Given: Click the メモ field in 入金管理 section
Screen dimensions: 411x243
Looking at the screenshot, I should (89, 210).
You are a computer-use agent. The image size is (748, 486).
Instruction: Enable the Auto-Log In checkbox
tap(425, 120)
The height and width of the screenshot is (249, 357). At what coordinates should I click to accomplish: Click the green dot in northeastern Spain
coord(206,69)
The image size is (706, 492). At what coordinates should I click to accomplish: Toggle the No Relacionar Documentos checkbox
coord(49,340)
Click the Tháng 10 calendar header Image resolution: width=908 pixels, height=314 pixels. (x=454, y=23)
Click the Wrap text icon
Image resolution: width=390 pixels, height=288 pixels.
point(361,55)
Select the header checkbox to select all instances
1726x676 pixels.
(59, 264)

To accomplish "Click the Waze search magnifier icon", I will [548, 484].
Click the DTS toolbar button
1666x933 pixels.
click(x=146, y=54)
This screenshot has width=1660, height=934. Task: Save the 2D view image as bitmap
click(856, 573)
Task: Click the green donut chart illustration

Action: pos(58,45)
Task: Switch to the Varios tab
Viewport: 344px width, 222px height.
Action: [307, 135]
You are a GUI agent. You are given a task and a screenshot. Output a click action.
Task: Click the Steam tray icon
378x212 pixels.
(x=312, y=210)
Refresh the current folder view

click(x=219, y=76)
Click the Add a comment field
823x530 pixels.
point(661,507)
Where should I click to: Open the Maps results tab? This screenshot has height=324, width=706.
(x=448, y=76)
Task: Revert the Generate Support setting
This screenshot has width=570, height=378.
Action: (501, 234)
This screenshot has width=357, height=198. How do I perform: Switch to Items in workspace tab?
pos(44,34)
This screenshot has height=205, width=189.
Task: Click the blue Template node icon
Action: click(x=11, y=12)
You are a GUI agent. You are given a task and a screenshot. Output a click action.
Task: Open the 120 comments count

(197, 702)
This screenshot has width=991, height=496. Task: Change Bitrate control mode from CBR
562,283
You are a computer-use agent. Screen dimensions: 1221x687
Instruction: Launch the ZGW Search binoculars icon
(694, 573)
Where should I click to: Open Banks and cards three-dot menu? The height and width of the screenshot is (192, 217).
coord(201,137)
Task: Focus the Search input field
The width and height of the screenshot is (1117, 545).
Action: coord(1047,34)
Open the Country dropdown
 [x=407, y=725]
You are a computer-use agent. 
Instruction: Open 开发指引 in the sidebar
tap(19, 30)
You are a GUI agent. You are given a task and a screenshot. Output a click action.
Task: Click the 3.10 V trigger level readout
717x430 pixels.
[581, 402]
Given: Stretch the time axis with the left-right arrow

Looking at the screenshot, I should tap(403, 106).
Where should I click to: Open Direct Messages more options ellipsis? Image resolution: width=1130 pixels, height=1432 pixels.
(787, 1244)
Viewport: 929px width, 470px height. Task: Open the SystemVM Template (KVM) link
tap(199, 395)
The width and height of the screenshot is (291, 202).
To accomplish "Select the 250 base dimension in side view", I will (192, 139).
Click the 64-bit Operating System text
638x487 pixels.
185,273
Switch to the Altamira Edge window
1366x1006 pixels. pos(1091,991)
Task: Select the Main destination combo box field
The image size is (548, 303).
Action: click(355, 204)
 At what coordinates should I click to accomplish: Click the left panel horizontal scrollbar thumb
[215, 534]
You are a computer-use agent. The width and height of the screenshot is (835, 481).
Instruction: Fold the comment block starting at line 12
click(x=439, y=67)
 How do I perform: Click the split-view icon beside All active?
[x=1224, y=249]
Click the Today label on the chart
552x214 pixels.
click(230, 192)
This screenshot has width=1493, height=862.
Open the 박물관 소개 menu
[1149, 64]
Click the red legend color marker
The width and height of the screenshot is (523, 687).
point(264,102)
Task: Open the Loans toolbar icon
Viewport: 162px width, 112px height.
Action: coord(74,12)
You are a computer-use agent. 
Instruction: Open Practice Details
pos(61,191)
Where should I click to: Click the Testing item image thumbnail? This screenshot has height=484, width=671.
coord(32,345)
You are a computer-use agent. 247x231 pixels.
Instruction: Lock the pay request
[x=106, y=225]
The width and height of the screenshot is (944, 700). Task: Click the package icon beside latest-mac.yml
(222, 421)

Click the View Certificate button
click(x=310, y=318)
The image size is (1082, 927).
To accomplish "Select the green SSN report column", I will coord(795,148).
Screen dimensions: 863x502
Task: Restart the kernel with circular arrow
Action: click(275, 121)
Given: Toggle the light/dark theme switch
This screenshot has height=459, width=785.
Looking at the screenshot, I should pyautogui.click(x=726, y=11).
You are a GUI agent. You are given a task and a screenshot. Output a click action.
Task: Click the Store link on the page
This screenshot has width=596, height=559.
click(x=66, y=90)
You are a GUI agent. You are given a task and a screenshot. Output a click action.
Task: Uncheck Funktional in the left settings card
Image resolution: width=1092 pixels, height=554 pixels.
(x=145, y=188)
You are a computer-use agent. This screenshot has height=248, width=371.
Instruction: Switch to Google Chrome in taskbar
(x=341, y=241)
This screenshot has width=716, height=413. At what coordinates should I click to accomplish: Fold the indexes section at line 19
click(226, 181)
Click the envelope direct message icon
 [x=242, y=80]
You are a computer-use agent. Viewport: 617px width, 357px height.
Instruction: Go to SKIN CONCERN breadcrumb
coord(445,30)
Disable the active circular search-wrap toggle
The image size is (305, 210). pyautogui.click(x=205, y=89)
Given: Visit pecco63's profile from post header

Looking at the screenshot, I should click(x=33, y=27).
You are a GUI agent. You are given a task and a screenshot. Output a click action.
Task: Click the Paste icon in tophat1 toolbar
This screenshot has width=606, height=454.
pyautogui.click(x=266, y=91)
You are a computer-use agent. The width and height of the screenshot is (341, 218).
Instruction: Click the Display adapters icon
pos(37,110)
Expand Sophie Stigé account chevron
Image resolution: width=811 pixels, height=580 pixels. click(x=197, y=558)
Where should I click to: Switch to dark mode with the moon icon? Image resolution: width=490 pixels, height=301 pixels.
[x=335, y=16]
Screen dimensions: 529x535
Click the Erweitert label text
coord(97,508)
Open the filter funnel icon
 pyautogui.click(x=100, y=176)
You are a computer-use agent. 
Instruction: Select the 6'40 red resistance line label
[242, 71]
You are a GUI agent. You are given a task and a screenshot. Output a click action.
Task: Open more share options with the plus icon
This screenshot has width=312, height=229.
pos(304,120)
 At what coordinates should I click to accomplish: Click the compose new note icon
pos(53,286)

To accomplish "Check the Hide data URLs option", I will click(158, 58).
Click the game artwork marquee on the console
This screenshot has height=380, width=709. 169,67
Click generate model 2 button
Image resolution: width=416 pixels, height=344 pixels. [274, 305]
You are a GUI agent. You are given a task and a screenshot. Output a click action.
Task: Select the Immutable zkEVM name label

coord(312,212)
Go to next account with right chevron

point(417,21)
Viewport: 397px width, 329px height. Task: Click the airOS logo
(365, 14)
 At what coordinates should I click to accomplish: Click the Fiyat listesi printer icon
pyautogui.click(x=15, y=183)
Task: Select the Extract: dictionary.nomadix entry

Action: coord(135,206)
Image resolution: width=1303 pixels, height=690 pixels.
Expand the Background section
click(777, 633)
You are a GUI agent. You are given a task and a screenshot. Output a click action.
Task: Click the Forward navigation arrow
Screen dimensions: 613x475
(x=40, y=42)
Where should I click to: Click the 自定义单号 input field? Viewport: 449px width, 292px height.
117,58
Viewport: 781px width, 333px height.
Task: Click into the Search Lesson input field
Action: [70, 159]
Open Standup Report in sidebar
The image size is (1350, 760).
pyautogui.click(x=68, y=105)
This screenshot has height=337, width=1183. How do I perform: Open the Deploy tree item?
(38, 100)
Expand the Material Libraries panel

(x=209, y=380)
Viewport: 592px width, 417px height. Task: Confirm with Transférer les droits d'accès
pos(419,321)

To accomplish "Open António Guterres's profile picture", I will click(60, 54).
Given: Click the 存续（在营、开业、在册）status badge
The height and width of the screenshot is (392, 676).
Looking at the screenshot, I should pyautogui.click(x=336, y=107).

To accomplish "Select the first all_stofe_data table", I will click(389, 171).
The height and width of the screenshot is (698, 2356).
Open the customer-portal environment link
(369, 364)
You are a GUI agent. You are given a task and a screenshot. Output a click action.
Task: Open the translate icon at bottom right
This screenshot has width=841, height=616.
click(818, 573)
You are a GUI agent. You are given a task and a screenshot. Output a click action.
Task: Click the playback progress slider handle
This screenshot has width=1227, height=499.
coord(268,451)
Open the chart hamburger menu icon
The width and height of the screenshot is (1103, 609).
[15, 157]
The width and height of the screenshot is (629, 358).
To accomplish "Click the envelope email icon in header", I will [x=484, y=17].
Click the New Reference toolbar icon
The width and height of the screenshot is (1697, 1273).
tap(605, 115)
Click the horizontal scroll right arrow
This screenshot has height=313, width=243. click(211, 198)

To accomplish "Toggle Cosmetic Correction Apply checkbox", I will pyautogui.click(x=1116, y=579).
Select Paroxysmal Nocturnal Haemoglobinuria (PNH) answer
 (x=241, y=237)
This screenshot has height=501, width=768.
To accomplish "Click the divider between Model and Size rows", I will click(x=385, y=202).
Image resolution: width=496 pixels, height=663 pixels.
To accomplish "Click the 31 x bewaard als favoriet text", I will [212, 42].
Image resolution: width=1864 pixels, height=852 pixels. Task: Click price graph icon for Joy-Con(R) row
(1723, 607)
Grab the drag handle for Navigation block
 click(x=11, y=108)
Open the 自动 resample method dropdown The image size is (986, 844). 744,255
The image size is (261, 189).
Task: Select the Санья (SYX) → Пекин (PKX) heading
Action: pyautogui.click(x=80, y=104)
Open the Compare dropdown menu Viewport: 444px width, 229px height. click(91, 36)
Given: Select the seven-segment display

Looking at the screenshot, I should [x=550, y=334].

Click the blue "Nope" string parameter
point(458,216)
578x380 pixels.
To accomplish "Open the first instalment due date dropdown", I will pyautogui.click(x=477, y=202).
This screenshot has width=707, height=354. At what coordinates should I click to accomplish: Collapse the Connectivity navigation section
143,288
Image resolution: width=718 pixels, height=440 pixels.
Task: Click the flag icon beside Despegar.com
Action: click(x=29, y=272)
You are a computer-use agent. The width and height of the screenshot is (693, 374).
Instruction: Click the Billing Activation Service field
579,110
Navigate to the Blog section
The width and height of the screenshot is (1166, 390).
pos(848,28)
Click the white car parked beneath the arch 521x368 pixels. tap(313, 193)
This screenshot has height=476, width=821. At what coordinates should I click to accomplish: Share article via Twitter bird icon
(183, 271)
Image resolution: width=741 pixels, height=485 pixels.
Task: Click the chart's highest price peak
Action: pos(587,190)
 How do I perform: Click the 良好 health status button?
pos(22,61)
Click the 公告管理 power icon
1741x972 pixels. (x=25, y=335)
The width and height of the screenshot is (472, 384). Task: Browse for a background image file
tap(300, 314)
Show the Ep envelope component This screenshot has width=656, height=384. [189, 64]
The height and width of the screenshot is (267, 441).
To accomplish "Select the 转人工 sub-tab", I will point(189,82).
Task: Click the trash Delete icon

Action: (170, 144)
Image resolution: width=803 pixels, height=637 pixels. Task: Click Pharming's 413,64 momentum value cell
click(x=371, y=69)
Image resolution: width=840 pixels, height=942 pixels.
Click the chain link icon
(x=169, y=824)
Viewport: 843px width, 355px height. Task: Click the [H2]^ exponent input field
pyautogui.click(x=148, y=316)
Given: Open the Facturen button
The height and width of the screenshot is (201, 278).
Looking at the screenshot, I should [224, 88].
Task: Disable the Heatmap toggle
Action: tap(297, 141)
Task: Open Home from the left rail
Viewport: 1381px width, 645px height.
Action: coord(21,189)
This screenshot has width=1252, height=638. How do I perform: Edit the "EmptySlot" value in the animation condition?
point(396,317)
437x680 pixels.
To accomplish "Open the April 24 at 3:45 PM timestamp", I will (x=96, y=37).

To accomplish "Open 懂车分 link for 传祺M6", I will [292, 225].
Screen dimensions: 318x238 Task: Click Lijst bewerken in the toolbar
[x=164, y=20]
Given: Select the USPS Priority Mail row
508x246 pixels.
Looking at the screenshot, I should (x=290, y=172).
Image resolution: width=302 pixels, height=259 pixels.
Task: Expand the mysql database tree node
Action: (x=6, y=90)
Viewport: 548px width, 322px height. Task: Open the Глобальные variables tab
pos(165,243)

■ **Stated exercise**:
Return every line of the entries above that contains the string "link". Case counts.

■ **Solution**:
Viewport: 929px width, 470px height. Task: Open the SystemVM Template (KVM) link
Task: Click the Store link on the page
Open the customer-portal environment link
Click the chain link icon
To accomplish "Open 懂车分 link for 传祺M6", I will [292, 225].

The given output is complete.